What is needed:
Extract every line between the one with "You are a GUI" and the end of the entries, both included, word for word and free of pictures.

________________________________________

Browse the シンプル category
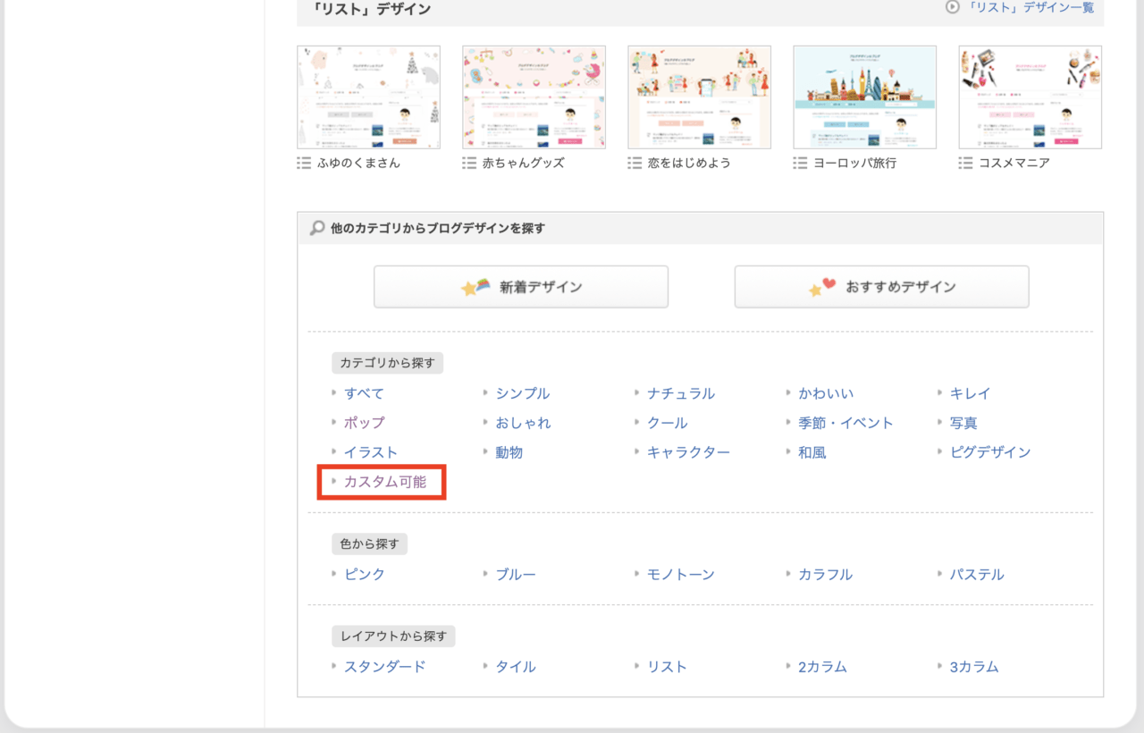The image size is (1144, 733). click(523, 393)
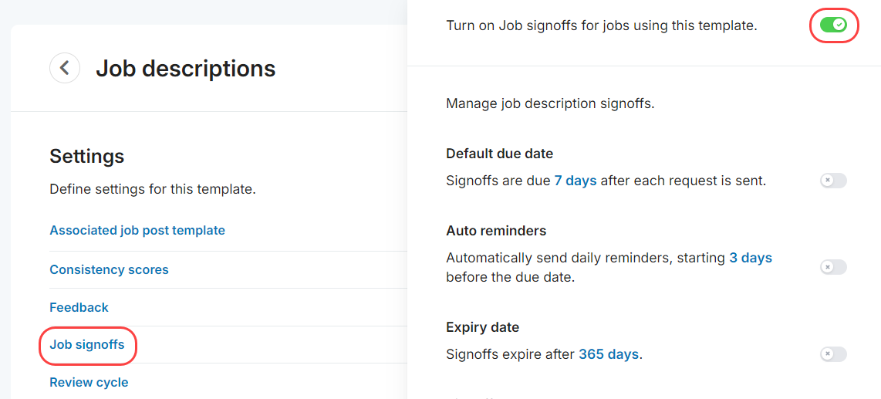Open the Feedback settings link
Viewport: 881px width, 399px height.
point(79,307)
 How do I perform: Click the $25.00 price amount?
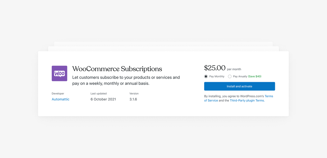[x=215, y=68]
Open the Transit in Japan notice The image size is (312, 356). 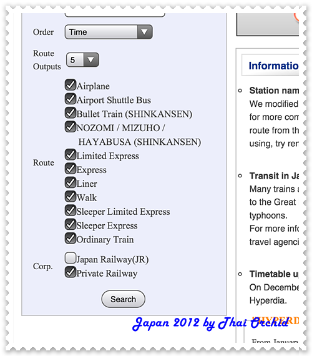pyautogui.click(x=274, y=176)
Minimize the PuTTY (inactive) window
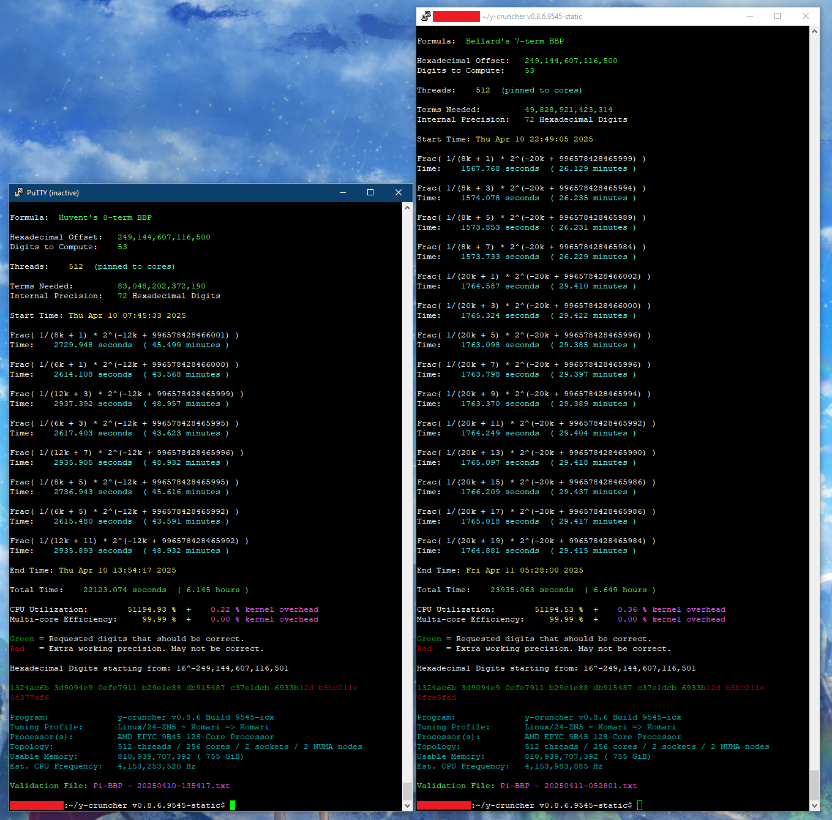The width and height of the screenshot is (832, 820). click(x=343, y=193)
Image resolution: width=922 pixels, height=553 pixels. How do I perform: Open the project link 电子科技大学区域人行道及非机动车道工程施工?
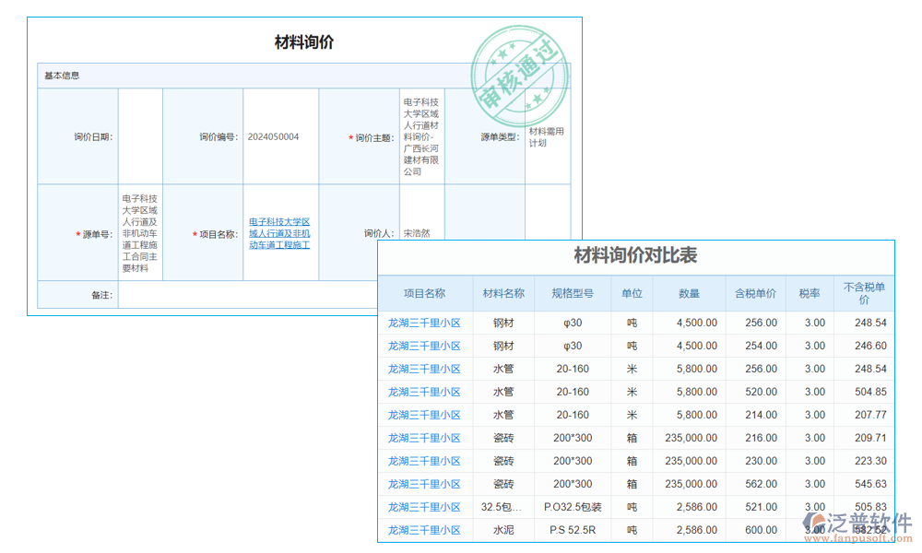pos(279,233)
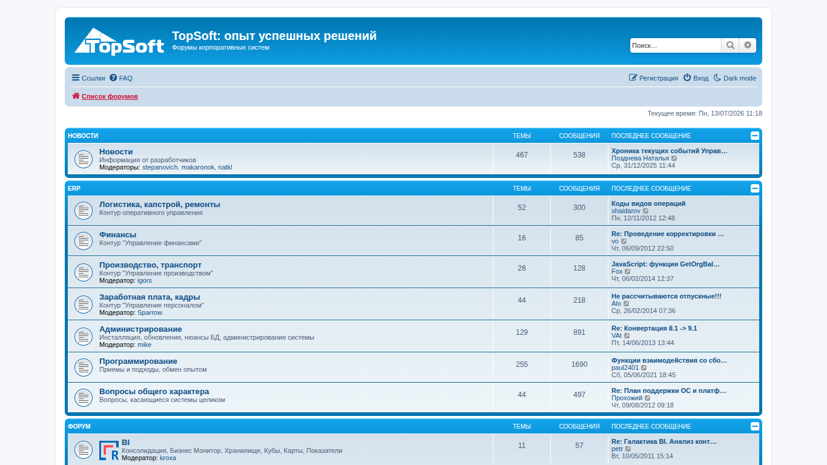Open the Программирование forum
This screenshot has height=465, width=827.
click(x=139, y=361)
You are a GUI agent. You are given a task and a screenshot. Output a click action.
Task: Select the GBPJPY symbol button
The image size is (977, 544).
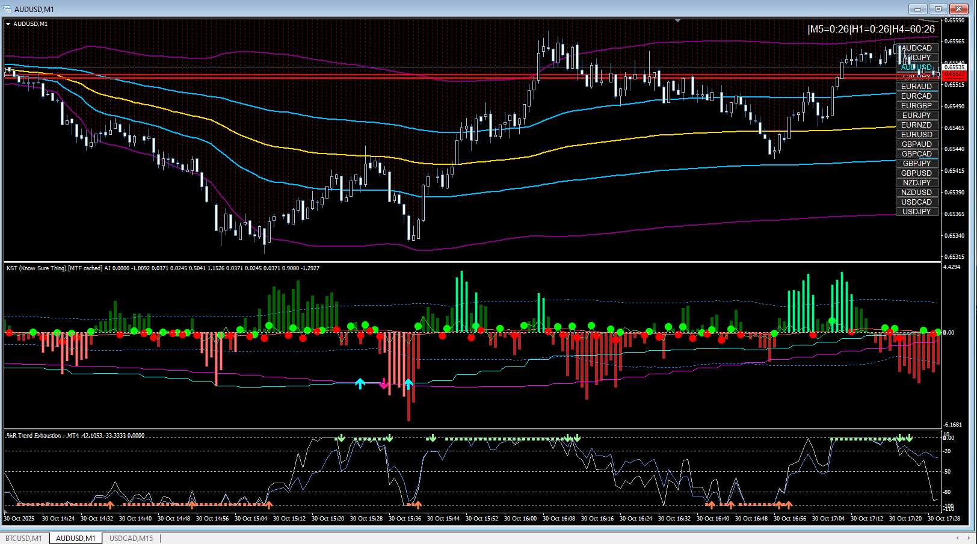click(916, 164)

________________________________________

Task answer:
You are a GUI agent. You are given a task and a screenshot. Output a click action.
Task: Select the GBPJPY symbol button
The image size is (977, 544).
click(916, 164)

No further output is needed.